_The problem_
Give the records starting at the line that contains "The height and width of the screenshot is (623, 930)." and ending at the line that contains "The image size is (1025, 786). pos(113,657)" as a two-column CSV with the columns text and answer. Put each pairing of a text with its answer in its own row, place each value in a single quoted field, and replace line breaks with spaces.

(Records for locating displayed items)
* begin *

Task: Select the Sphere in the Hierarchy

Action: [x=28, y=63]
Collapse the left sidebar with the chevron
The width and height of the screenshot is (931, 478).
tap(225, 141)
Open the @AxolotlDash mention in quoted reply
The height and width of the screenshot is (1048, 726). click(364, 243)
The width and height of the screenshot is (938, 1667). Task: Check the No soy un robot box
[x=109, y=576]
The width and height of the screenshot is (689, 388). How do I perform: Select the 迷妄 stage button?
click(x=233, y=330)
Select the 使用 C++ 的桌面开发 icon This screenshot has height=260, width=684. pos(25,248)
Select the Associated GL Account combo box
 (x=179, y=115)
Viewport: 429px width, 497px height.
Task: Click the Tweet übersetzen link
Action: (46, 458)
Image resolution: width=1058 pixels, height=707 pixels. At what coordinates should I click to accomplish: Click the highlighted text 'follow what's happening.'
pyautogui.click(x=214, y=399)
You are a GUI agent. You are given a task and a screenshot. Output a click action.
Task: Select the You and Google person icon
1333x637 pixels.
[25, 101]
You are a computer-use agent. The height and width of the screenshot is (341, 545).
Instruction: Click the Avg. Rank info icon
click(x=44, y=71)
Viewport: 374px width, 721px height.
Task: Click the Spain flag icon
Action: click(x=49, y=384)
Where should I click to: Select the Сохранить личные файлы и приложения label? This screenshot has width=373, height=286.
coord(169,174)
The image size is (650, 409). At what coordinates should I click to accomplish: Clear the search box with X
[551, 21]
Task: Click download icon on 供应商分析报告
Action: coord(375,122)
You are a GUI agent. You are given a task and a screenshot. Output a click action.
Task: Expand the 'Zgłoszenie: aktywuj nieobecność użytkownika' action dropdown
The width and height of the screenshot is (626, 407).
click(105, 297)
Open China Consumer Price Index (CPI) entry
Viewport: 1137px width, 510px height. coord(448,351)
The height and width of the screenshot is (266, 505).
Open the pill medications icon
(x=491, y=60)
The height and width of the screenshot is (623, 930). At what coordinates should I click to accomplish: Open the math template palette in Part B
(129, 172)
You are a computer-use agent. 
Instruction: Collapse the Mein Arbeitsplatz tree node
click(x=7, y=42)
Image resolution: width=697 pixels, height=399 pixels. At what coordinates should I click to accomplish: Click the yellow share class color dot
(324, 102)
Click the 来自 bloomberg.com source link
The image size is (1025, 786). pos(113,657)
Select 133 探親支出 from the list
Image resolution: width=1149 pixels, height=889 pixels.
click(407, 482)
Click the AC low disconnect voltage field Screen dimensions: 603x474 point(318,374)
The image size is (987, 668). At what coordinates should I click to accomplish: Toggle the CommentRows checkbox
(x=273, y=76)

* end *

_Finished answer_
text,answer
"The height and width of the screenshot is (623, 930). At what coordinates should I click to accomplish: Open the math template palette in Part B","(129, 172)"
"You are a computer-use agent. Instruction: Collapse the Mein Arbeitsplatz tree node","click(x=7, y=42)"
"Image resolution: width=697 pixels, height=399 pixels. At what coordinates should I click to accomplish: Click the yellow share class color dot","(324, 102)"
"Click the 来自 bloomberg.com source link","The image size is (1025, 786). pos(113,657)"